Start of Block

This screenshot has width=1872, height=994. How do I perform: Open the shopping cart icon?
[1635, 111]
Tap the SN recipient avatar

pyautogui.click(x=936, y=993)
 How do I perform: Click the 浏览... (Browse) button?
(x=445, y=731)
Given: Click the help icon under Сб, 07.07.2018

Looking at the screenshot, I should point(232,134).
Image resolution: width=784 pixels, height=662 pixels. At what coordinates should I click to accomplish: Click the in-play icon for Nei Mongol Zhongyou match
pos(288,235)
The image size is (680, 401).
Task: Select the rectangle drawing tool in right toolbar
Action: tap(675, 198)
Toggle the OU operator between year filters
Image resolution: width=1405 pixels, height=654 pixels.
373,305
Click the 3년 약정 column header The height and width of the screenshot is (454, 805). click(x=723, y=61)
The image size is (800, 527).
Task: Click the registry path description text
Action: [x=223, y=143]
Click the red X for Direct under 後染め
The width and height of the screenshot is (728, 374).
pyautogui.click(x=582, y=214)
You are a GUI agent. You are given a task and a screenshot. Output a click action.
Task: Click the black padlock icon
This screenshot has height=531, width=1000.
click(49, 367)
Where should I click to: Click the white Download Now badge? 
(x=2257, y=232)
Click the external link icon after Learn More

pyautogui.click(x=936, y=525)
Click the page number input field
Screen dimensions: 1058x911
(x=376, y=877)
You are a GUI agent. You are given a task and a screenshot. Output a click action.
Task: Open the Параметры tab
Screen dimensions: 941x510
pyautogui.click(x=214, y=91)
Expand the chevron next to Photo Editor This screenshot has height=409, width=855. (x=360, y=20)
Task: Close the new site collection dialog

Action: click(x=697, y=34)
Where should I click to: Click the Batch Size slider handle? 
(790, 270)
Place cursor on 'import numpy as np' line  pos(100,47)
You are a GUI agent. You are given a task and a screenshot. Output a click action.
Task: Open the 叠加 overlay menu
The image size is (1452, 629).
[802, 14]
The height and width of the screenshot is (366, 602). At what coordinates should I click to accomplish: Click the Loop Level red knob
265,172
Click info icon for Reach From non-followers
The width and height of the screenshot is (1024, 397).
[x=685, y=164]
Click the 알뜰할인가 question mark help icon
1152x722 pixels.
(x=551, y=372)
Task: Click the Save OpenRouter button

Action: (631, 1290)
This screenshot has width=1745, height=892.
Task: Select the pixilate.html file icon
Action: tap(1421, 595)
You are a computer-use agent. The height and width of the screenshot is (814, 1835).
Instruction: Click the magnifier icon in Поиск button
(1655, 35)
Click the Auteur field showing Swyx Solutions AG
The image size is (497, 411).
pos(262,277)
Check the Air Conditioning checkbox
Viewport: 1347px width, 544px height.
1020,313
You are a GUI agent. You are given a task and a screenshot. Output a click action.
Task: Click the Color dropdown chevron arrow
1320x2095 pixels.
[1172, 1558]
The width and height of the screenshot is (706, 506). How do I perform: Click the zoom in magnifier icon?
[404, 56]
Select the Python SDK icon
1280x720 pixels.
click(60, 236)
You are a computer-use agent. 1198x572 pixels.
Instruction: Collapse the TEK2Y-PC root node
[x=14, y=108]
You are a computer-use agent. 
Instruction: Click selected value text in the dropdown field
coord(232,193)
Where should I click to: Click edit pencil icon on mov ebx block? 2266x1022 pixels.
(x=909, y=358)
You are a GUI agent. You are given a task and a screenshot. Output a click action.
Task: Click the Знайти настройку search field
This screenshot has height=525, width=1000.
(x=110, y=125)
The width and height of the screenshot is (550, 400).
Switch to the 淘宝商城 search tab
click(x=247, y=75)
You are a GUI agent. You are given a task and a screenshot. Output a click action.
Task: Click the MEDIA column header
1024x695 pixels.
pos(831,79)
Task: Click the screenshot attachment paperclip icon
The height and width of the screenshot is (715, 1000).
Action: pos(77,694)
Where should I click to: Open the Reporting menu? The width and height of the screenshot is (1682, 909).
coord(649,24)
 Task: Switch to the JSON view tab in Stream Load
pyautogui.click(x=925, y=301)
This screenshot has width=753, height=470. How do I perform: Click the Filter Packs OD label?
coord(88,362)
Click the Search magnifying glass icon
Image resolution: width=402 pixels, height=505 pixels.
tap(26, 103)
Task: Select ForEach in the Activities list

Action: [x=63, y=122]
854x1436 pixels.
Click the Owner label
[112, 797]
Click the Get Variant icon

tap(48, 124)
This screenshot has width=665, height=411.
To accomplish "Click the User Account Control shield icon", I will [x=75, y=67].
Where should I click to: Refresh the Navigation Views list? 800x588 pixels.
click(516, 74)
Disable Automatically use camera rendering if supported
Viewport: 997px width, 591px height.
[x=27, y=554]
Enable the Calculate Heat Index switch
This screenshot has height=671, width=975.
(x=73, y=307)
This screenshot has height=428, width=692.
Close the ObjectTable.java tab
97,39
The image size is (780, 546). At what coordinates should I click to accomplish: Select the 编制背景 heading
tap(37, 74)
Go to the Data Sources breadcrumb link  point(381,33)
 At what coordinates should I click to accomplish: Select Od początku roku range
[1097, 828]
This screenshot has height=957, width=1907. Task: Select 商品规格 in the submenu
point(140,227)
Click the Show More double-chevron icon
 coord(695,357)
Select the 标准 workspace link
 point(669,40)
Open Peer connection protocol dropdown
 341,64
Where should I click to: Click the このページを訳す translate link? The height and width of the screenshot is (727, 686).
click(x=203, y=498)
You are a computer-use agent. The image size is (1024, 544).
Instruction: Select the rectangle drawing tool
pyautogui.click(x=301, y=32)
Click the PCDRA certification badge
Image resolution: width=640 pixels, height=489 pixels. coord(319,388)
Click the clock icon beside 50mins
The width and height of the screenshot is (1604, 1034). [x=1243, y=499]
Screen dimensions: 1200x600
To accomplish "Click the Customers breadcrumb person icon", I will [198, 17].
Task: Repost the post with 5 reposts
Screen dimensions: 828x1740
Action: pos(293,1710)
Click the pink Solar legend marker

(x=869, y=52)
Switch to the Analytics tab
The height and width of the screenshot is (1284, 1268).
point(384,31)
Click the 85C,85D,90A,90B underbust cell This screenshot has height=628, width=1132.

End of Block

Reproduce exactly, and only, the part of the listing above that begins at the line with "Click the Get Variant icon" and goes on through the line with "Enable the Calculate Heat Index switch".

** OUTPUT FOR THIS EXERCISE **
Click the Get Variant icon

tap(48, 124)
This screenshot has width=665, height=411.
To accomplish "Click the User Account Control shield icon", I will [x=75, y=67].
Where should I click to: Refresh the Navigation Views list? 800x588 pixels.
click(516, 74)
Disable Automatically use camera rendering if supported
Viewport: 997px width, 591px height.
[x=27, y=554]
Enable the Calculate Heat Index switch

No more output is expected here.